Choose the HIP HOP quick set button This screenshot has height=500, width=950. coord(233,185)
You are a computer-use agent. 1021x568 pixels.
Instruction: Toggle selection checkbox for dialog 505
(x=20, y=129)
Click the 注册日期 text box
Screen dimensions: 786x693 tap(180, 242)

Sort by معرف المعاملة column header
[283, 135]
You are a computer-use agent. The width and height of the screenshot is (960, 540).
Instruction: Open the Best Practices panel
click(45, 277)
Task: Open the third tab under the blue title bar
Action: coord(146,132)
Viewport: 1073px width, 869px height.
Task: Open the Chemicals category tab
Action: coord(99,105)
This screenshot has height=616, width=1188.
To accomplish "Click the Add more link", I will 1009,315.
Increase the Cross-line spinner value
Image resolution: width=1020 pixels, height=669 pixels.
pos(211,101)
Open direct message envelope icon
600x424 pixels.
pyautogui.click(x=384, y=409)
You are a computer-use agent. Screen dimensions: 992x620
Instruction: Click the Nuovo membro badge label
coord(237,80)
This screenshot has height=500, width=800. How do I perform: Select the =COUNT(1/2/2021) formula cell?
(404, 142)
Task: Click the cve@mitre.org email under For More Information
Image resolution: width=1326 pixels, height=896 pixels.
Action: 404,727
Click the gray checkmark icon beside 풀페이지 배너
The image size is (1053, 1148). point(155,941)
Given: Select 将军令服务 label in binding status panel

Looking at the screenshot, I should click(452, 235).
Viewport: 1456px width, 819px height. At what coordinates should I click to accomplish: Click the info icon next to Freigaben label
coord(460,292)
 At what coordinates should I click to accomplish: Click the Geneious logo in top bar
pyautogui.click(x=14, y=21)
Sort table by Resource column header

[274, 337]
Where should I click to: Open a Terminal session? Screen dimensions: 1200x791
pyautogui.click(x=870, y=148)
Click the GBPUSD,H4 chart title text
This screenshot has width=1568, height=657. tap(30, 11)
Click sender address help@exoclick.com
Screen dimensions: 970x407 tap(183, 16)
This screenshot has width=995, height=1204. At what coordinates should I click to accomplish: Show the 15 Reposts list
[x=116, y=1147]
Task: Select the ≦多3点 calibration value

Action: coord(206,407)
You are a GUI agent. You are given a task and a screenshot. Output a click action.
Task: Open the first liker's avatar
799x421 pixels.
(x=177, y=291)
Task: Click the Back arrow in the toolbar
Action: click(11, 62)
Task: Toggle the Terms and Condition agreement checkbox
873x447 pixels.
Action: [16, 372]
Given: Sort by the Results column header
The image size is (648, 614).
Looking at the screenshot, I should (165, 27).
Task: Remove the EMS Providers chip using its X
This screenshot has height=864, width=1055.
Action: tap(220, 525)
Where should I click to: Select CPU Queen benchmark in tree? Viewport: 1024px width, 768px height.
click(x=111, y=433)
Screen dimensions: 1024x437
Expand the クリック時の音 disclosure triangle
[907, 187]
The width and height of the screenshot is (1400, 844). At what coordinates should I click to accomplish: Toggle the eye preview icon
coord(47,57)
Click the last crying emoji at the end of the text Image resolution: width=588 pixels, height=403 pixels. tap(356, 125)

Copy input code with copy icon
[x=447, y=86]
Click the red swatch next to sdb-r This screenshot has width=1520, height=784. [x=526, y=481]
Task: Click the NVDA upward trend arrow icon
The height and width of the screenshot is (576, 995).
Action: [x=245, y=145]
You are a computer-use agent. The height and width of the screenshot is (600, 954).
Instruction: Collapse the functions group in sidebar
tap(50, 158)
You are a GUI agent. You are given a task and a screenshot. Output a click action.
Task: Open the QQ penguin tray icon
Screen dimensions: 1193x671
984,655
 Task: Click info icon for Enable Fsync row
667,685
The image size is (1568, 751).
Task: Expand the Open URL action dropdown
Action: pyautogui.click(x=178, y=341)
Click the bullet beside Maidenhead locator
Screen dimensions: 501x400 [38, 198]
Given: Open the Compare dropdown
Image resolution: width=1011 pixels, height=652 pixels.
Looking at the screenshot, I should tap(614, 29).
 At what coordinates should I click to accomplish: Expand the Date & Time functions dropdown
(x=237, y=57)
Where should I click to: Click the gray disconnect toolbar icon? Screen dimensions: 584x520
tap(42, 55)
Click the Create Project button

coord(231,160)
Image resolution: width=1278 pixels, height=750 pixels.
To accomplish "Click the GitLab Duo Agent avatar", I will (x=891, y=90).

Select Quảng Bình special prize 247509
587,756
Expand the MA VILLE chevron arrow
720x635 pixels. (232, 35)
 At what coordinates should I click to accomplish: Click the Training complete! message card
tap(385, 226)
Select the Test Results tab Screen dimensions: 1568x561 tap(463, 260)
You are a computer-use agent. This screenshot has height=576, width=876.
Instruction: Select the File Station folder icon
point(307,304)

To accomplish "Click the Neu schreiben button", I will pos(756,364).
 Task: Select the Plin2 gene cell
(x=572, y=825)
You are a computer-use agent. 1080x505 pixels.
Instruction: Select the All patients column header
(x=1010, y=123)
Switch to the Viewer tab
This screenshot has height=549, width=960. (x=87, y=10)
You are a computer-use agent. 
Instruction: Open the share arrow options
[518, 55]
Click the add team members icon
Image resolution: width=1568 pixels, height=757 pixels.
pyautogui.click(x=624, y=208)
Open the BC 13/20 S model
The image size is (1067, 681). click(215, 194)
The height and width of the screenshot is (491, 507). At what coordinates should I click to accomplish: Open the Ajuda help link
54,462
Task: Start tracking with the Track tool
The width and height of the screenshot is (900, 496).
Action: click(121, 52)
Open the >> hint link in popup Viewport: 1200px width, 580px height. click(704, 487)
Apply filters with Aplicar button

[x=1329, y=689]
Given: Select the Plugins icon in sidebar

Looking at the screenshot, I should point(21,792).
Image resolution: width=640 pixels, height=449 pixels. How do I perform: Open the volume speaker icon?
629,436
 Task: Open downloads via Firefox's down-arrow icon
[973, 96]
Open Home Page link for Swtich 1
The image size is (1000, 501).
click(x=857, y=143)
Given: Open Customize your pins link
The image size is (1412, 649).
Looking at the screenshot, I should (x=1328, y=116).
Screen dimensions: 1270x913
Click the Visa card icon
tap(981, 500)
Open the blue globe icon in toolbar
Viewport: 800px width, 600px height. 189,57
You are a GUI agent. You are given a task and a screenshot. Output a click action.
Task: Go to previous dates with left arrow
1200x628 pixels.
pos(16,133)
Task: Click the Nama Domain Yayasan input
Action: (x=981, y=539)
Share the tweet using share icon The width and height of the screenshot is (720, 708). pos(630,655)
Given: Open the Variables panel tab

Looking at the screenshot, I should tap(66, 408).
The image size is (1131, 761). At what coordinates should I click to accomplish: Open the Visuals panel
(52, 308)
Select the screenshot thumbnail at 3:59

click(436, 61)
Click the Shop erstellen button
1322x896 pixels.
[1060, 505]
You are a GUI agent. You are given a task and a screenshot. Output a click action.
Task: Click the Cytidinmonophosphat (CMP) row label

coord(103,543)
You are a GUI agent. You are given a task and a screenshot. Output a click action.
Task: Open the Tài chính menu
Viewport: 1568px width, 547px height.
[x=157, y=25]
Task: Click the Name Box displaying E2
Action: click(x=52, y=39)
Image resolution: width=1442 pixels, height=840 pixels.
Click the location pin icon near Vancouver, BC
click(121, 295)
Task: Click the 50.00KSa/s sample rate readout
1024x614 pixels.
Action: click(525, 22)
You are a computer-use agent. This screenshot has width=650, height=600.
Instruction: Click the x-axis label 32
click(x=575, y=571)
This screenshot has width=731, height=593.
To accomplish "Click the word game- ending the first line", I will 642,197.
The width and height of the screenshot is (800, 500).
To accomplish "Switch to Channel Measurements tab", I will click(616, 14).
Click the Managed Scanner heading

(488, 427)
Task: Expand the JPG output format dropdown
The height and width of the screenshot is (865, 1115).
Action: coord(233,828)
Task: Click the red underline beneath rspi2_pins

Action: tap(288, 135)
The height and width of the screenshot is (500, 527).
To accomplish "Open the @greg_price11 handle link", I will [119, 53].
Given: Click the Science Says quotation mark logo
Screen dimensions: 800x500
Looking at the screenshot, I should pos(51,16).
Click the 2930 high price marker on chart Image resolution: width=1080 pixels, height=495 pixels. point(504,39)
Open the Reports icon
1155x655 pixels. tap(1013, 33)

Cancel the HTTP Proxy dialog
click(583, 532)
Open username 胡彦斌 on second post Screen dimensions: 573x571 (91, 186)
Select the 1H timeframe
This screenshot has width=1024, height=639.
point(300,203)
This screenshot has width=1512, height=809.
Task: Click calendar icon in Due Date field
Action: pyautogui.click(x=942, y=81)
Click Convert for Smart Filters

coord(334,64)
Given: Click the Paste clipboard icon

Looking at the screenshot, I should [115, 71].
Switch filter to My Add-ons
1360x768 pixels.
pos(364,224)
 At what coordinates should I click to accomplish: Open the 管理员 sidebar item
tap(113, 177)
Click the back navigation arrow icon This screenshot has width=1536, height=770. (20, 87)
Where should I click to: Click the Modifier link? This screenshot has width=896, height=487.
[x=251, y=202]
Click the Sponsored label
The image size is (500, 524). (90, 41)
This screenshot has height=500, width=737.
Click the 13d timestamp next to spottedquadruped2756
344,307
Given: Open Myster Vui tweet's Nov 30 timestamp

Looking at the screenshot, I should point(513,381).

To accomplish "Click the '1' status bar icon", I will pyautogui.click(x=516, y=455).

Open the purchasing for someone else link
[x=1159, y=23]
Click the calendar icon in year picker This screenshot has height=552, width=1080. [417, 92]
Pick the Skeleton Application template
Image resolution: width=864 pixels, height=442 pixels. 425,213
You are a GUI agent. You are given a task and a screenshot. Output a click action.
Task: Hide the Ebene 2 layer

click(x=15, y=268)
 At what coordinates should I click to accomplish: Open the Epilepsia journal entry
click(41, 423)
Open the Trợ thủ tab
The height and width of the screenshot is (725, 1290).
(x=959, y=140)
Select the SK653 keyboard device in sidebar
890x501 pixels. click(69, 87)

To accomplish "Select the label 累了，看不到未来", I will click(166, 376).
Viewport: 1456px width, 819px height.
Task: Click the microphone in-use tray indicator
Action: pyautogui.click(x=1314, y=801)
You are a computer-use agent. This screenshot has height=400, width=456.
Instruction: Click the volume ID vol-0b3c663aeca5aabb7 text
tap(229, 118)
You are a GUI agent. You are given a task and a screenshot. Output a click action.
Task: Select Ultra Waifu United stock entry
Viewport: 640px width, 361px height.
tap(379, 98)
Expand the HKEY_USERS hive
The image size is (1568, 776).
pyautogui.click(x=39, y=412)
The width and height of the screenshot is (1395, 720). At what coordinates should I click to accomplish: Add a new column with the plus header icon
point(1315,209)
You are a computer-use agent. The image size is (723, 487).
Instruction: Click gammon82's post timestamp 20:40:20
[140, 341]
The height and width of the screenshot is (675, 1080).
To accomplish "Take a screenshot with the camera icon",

━━━━━━━━

» TASK ITEM: Wherever the string "using" appears in the data above, report the whole line.

» REPLY TO THE EXERCISE:
Task: Remove the EMS Providers chip using its X
Share the tweet using share icon The width and height of the screenshot is (720, 708). pos(630,655)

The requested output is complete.